### [TASK BRIEF]
Retype the portion of the material that begins with the line containing "Given: Open a new browser tab" and ends with the line containing "click(x=871, y=17)", keeping both of those lines. Reproduce each line with no changes.

+++ DATASET RECORDS

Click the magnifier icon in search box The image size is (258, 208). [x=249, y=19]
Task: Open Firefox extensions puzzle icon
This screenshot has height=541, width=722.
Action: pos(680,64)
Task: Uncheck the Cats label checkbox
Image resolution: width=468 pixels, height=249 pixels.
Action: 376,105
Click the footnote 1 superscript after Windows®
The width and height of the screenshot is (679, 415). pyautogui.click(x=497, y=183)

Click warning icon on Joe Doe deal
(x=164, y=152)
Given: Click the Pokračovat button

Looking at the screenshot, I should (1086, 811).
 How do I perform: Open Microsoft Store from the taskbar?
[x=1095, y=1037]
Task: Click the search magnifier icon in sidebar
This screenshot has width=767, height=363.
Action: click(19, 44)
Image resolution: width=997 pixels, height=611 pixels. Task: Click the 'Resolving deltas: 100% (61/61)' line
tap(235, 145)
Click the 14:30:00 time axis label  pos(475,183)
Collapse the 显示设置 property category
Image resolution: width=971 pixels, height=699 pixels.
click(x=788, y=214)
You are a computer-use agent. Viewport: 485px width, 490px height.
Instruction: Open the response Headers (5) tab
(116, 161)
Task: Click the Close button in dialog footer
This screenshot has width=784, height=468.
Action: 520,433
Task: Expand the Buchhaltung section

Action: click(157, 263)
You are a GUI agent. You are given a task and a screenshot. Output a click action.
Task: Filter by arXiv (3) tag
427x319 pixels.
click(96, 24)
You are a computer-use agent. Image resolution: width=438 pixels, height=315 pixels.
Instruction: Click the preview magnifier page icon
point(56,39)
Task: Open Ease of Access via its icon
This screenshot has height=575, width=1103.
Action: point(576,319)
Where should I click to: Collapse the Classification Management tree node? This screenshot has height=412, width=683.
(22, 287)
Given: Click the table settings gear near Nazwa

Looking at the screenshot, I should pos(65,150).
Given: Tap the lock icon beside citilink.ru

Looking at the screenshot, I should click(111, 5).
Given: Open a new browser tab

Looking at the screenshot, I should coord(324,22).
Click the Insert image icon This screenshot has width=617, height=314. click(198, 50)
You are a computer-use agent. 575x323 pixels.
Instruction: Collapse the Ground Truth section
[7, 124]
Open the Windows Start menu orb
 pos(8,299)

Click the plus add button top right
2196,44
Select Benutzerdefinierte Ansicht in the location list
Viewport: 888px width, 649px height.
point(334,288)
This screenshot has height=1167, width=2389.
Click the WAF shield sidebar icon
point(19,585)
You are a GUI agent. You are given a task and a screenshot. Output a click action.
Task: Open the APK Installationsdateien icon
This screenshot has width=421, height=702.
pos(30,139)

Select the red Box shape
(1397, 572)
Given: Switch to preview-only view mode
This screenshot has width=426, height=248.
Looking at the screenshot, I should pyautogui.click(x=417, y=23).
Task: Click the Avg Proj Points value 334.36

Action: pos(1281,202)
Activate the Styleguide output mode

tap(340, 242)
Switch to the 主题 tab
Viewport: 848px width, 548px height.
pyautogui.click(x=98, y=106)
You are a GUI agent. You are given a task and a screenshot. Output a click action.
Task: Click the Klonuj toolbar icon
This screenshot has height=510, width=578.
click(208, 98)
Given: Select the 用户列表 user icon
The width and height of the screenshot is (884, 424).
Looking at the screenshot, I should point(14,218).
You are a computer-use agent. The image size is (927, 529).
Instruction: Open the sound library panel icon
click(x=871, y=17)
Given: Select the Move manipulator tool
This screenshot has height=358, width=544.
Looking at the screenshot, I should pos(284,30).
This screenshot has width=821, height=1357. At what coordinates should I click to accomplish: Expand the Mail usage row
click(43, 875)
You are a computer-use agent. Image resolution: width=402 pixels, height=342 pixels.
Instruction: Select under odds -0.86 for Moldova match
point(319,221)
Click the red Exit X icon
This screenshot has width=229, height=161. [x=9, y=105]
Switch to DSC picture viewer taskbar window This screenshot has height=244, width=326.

++++++

### [FULL RESPONSE]
Given: Open a new browser tab

Looking at the screenshot, I should coord(324,22).
Click the Insert image icon This screenshot has width=617, height=314. click(198, 50)
You are a computer-use agent. 575x323 pixels.
Instruction: Collapse the Ground Truth section
[7, 124]
Open the Windows Start menu orb
 pos(8,299)

Click the plus add button top right
2196,44
Select Benutzerdefinierte Ansicht in the location list
Viewport: 888px width, 649px height.
point(334,288)
This screenshot has height=1167, width=2389.
Click the WAF shield sidebar icon
point(19,585)
You are a GUI agent. You are given a task and a screenshot. Output a click action.
Task: Open the APK Installationsdateien icon
This screenshot has width=421, height=702.
pos(30,139)

Select the red Box shape
(1397, 572)
Given: Switch to preview-only view mode
This screenshot has width=426, height=248.
Looking at the screenshot, I should pyautogui.click(x=417, y=23).
Task: Click the Avg Proj Points value 334.36

Action: pos(1281,202)
Activate the Styleguide output mode

tap(340, 242)
Switch to the 主题 tab
Viewport: 848px width, 548px height.
pyautogui.click(x=98, y=106)
You are a GUI agent. You are given a task and a screenshot. Output a click action.
Task: Click the Klonuj toolbar icon
This screenshot has height=510, width=578.
click(208, 98)
Given: Select the 用户列表 user icon
The width and height of the screenshot is (884, 424).
Looking at the screenshot, I should point(14,218).
You are a computer-use agent. The image size is (927, 529).
Instruction: Open the sound library panel icon
click(x=871, y=17)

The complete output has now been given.